Game 82, Orioles at Mariners
Hisashi Iwakuma vs. Jason Hammel, 7:10pm
Iwakuma makes his first MLB start tonight after injuries and ineffectiveness have pushed aside his competition. As Dave points out, Iwakuma’s been very consistent by xFIP; what’s varied considerably has been his success on balls in play and his HR rate. Now, it’s quite clear that HR rate is much more variable than what’s measured in xFIP (essentially, walks and strikeouts with a league average HR rate), but it’s also not yet clear that league average is the mean we should regress Iwakuma’s HR rate to. In the absence of any alternative that we could support with data, looking at him through the xFIP prism is the sensible option.

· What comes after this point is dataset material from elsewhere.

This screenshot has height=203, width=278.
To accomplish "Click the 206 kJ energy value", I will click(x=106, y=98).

And yet…Iwakuma’s shown that he’s got a legitimate MLB-caliber weapon in his split-finger fastball. His two-seam fastball/sinker is also a solid pitch – we don’t have a lot of data, of course, but he’s able to rack up ground balls at an impressive clip. The problem’s his four-seam fastball. He’s thrown it a bit more than 1/3 of the time, but you’d be hard pressed to say why. It doesn’t get grounders and it doesn’t miss bats. Given we know so little about Iwakuma, I’m open to an argument that throwing this pitch makes his other pitches more effective – that he needs a four-seam or rising fastball to maximize the impact of his split-finger pitch. But as it stands, he’s got two decent pitches and what seems like an irrational attachment to a third, minor-league one. Right now, he’s getting Steve Delabar-like results, though again, he simply hasn’t faced enough batters to know if he’s going to be homer prone long term.

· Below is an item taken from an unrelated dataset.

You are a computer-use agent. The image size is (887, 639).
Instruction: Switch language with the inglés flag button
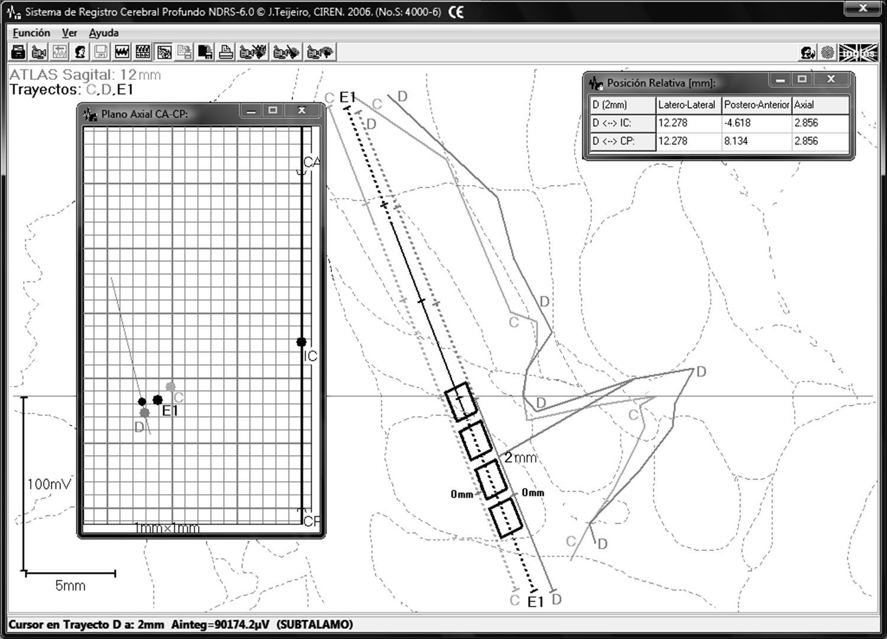point(857,53)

Still, while he’s facing the O’s in a park that’s seriously suppressed home runs, the Orioles have hit the 4th most HRs in baseball thanks to a number of high-K, high-HR hitters. Iwakuma’s splitter isn’t as effective against righties, but he’s got a slider that’s a lot more advanced than Delabar’s, so he’s got options.
Jason Hammel came over from Colorado in exchange for Jeremy Guthrie in what’s looking like an incredibly lop-sided trade. Hammel’s swing-and-miss stuff, which was AWOL last year, is back in a big way. He’s running a career high K rate, which then drives a career low FIP. He’s been excellent all year, with the exception of his last start, in which he gave up 8 runs in 3 1/3 innings against the Angels. One big reason for his transformation is the development of a two-seam fastball that he didn’t have in Colorado. His velocity’s up around 1 MPH, but that wouldn’t explain the fact that his *four*-seam fastball’s generating twice as many whiffs as it did last year, despite moving to the league with the DH. The Orioles will take it, I assume.

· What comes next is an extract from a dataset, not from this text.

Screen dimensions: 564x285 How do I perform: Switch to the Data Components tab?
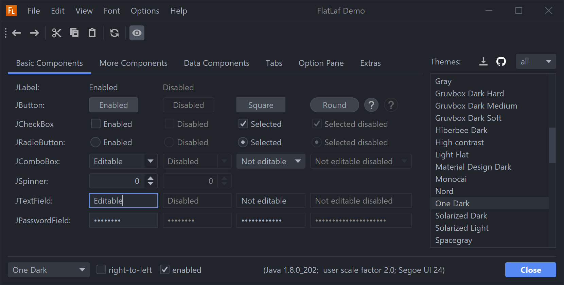[x=216, y=63]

Smoak and Montero get the day off in light of their recent struggles, and Munenori Kawasaki gets the start because he was in top form last night.
2: Wells (CF)
3: Jaso (DH)
5: Olivo (C)
6: Ackley (1B)
7: Figgins (LF)
8: Kawasaki (2B)
Today’s the big July 2nd signing deadline for international free agents – meaning the 16 year old Dominican and Venezuelan ball players. Just like the amateur draft, this is the first year that a yearly bonus cap’s been imposed on the July 2nd signings – another product of the recent CBA. The M’s haven’t signed any of Baseball America’s Top 20 international free agents, but we’ll see if that changes over the next few hours/days.